=== Data listing ===
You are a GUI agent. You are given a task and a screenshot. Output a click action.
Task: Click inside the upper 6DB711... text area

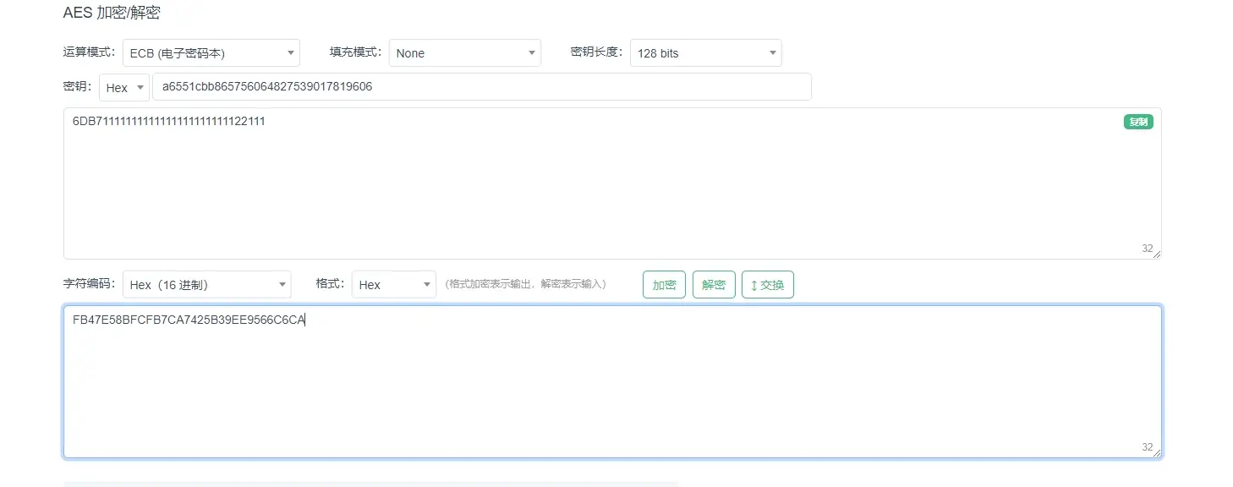coord(611,186)
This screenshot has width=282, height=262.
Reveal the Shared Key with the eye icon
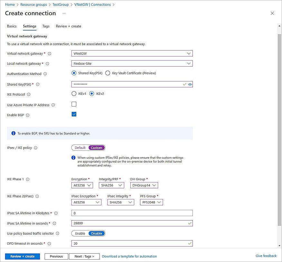tap(190, 84)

=== Problem description ===
Transcribe all of the data above verbatim but omit every picture.

=== Your solution ===
You are a GUI agent. You are given a task and a screenshot. Output a click action.
Task: Click inside the upper 6DB711... text area

coord(611,186)
This screenshot has width=282, height=262.
Reveal the Shared Key with the eye icon
tap(190, 84)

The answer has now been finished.